* TÂCHE DEMANDÉE 1 *
Répétez à l'identique la partie des lignes placées après le texte qui commence par la ligne contenant « Image resolution: width=860 » et va jusqu'à la dernière de ces lignes, les deux bouts compris. Ne mettez pas les images dans votre réponse.

* TEXTE *
Les deux journalistes arrêtés au Burundi entendus par des magistrats
Justice

Le Monde, 29/01/2016

Ce que nous savons de l’arrestation des envoyés spéciaux du « Monde » au Burundi

Ils étaient arrivés séparément au Burundi les 19 et 21 janvier pour enquêter sur la crise politique qui déchire le pays depuis le printemps 2015.

Le correspondant du Monde en Afrique Jean-Philippe Rémy et le photographe britannique Philip Moore ont été arrêtés jeudi 28 janvier à Bujumbura par les services de sécurité burundais alors qu’ils s’entretenaient avec des opposants.

L’annonce de leur interpellation, avec quinze autres personnes, a été diffusée par la Radio-télévision nationale du Burundi (RTNB) et confirmée officiellement sur Twitter par le conseiller média et communication de la présidence, Willy Nyamitwe :

D’après le communiqué du ministère de la sécurité publique, « un mortier, une kalachnikov et des pistolets ont été saisis au cours de cette opération de police dans le quartier de Nyakabiga ». C’est« la première fois que des étrangers sont surpris au milieu de criminels », a réagi le porte-parole adjoint de la police Moïse Nkurunziza sur la RTNB.

Le quartier de Nyakabiga, où les journalistes ont été arrêtés, est l’un des bastions de la contestation contre le pouvoir du président Pierre Nkurunziza. Les forces de l’ordre quadrillent la zone depuis les soulèvements d’avril 2015 contre un troisième mandat du chef de l’Etat, et des caches d’armes sont régulièrement mises au jour. C’est à Nyakabiga et dans les quartiers contestataires de Musaga, de Mutakura et de Jabe, qu’avait été menée la répression des 11 et 12 décembre 2015, au cours de laquelle près de deux cents personnes avaient été tuées. Des dizaines de corps de jeunes ligotés avaient été retrouvés dans les rues au matin.

Entendus par des magistrats

D’après Richard Giramahoro, le président du conseil national de la communication, qui supervise les médias au Burundi, « le dossier de [Jean-Philippe Rémy et Philip Edward Moore] a été transmis au procureur général, qui a ouvert une enquête judiciaire ». « Ils sont ce matin en train d’être entendus par des magistrats, a-t-il déclaré au Monde. On saura bientôt de quoi ils sont accusés. »

* DONNÉES EXTRAITES *
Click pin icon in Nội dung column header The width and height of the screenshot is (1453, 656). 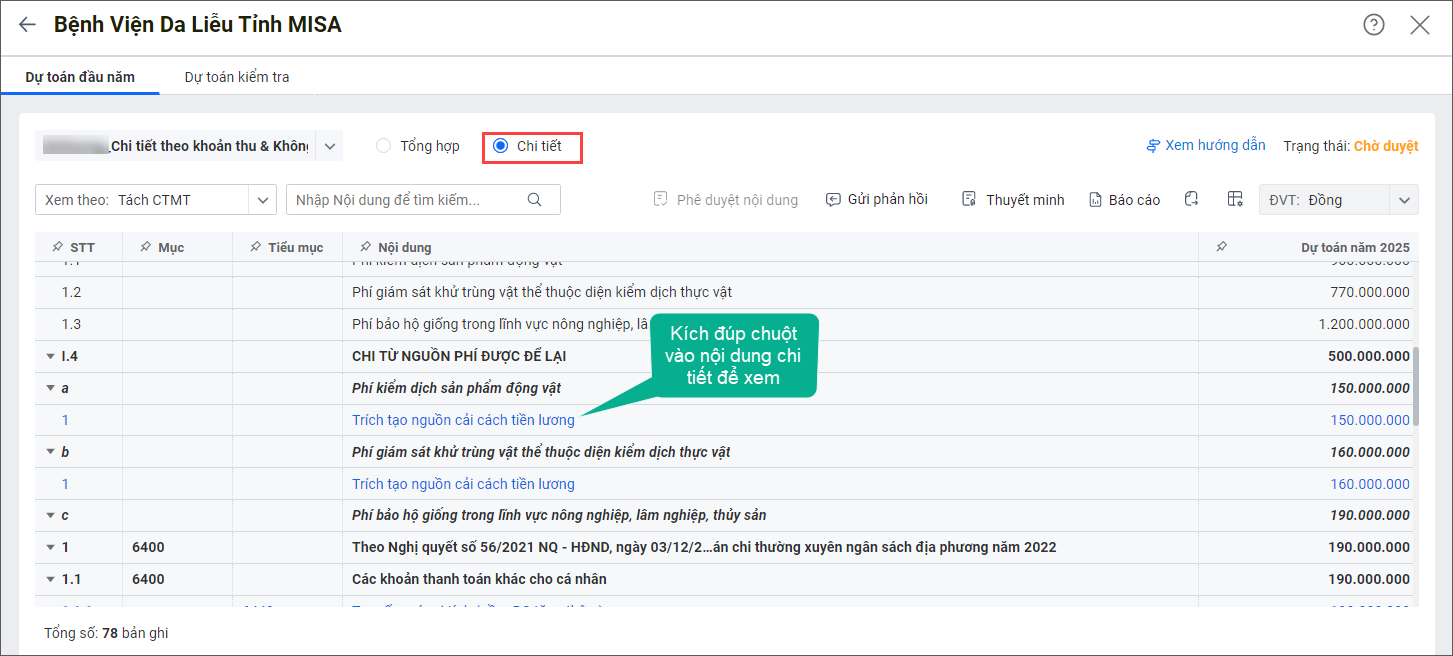pyautogui.click(x=364, y=247)
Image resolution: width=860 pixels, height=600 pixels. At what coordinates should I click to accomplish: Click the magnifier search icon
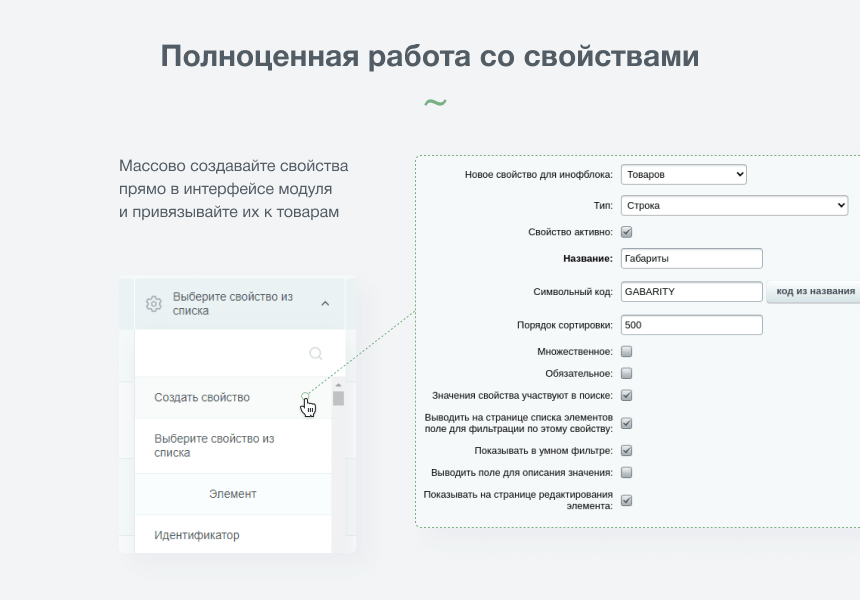coord(316,353)
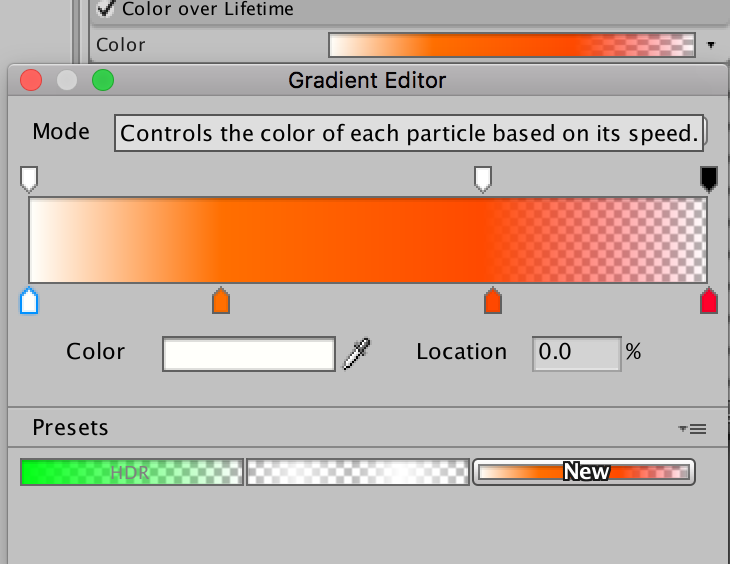Image resolution: width=730 pixels, height=564 pixels.
Task: Click the Color over Lifetime gradient preview
Action: click(x=511, y=45)
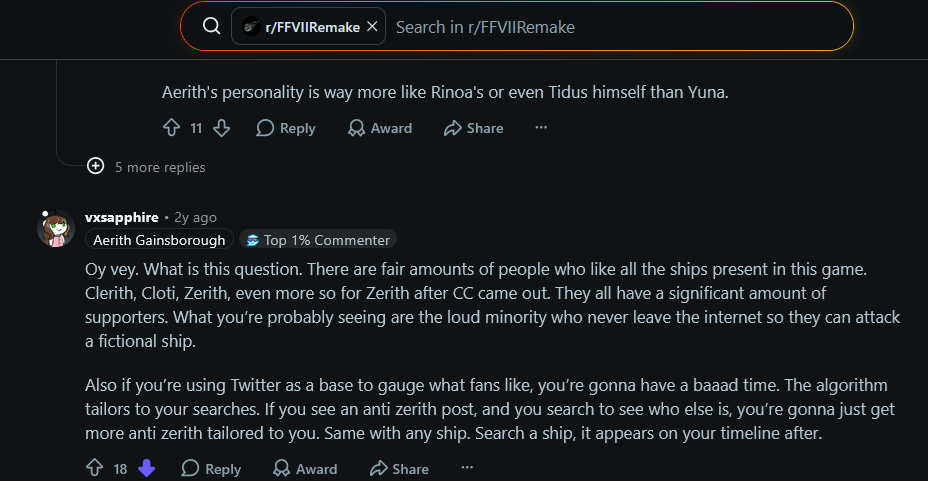
Task: Give an award to vxsapphire's comment
Action: point(305,469)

* TÂCHE DEMANDÉE 2 *
Recopiez mot pour mot le passage de l'article sur les journalistes arrêtés au Burundi qui commence par les mots « D’après le communiqué » et se termine par « sur la RTNB. ».

* RÉPONSE COMPLÈTE 1 *
Image resolution: width=860 pixels, height=600 pixels. At what coordinates should I click to accomplish: Click the magnifier search icon
coord(316,353)
Image resolution: width=730 pixels, height=564 pixels.
Task: Click the Color over Lifetime gradient preview
Action: click(x=511, y=45)
Task: Give an award to vxsapphire's comment
Action: point(305,469)

* RÉPONSE COMPLÈTE 2 *
D’après le communiqué du ministère de la sécurité publique, « un mortier, une kalachnikov et des pistolets ont été saisis au cours de cette opération de police dans le quartier de Nyakabiga ». C’est« la première fois que des étrangers sont surpris au milieu de criminels », a réagi le porte-parole adjoint de la police Moïse Nkurunziza sur la RTNB.